This wording has been used since 1946.

I thought the Minister was innovative and that what applied 30 years ago would not be good enough for him.

I am not a believer of novelty for its own sake

That is not what the Bill says.

What does it say?

It says that the Labour Court shall furnish a report thereon to the Minister together with such recommendations, if any, as it thinks proper. Will the Minister delete "if any"?

Section 3 (2) (b) reads:

An order under this section in relation to any matter shall if it is not revoked, expire——

and it gives a number of alternatives, the last being——

(iv) six months after its commencement, whichever is the earliest.

This means that the maximum time for which this order can stand is six months, yet on section 1 the Minister refused to give a maximum expiry date for the Bill.

It can be extended.

Can this section be extended too?

It can be extended for as long as we want. If I cannot do that, I have made a very big mistake.

We are becoming more totalitarian.

I can assure the Deputy that we are not. I have been so democratic that I scrapped the last Bill.
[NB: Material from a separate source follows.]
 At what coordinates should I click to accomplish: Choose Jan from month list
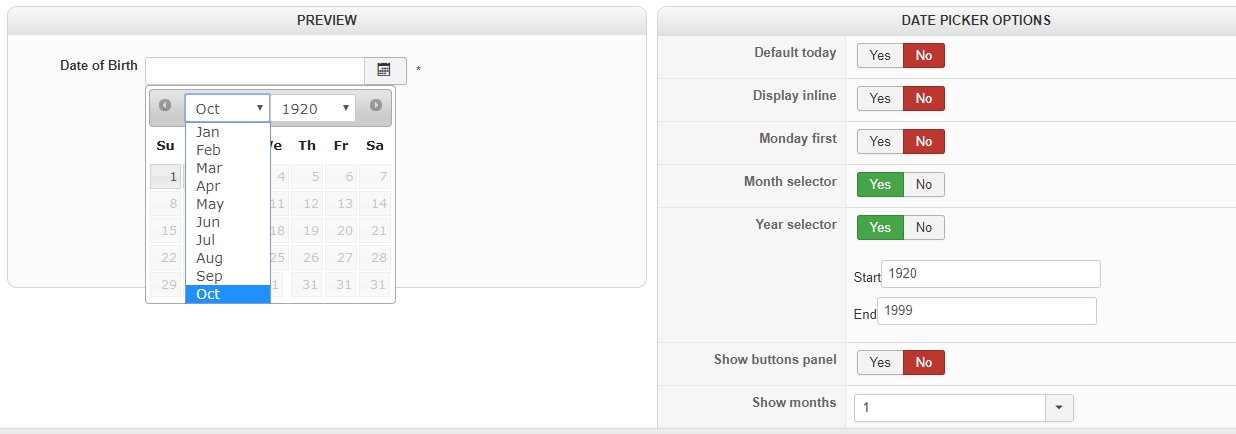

A very real fear is that when somebody in the Minister's position gets away with something for six months the danger is that on the next occasion it might be for 12 months or longer. As the old saying goes: if you give a man an inch he will take a mile

The Deputy is thinking of the last Administration.

This is the operative section of the Bill because it lays down the procedures which are: the Minister asks the Labour Court to examine any agreement made by the banks and bank officials and report to the Minister. If action is required the Minister takes the action thereafter. How does the Minister ascertain if this is necessary? Does he send in an authorised officer to look at the books?

If the Minister feels that a wage agreement by the banks is in breach of one or other of the national wage agreements he may ask the Labour Court to examine it, the Labour Court shall report and the Minister takes the necessary action. If he decides to take no action, that is published in Iris Oifigiúil and any previous order he made becomes nullified. In such a case, how could he examine it again?

Section 3 (1) (c) states:

if, having considered the report of the Labour Court in relation to the matter, the Minister decides not to make an order under section 4 of this Act in relation thereto, he shall, as soon as may be, cause notice of his decision to be published in the Irish Oifigiúil and, if an order was made under this section in relation to the matter, thereupon it shall, for the purposes of the entitlement of any employees to whom it applied to any increases of remuneration or amendments or variations of any other terms or conditions of employment, be deemed never to have been in force.

I confess I cannot understand this. If an order was made by the Minister previously it is nullified by his not making an order now. It might be regarded as completely extraneous matter in referring to the equality of women and equal pay. If wages were found to be in excess of the renegotiated national wage agreement and that increase only brought female staff into line with the requirements of equal pay for women, would the banks still be made rescind the agreement and not pay that amount to the female staff? I am not a stickler for decorum but the Minister did not stand once when he answered any of our questions.

I am sure all of the Deputies over there have had their tea but I am surviving on chocolates since lunch hour. I will stand if the Deputy insists on decorum. Section 3 gives me power to put a stay immediately on the Bill once it is passed before reference to the court. We then refer to the court and if the court decides that there is no infringement under the stay I have imposed on the wage increase I can then rescind it. That is the sense of subsection 3 (1) (c).

Question put and agreed to.
SECTION 4.
Question proposed: "That section 4 stand part of the Bill."

We agree to this section because of the time-limit that always seems to be imposed on Bills that this Minister brings into the House. I am not blaming him for this but there seems to be an urgency in relation to all those Bills. We could equally make the points on section 4 that we have made on section 3. The terminology used is very harsh. Despite the assurances given by the Minister, I recommend that such terminology should be reviewed in the light of present-day circumstances. It is archaic. This should be examined with a view to having it simplified.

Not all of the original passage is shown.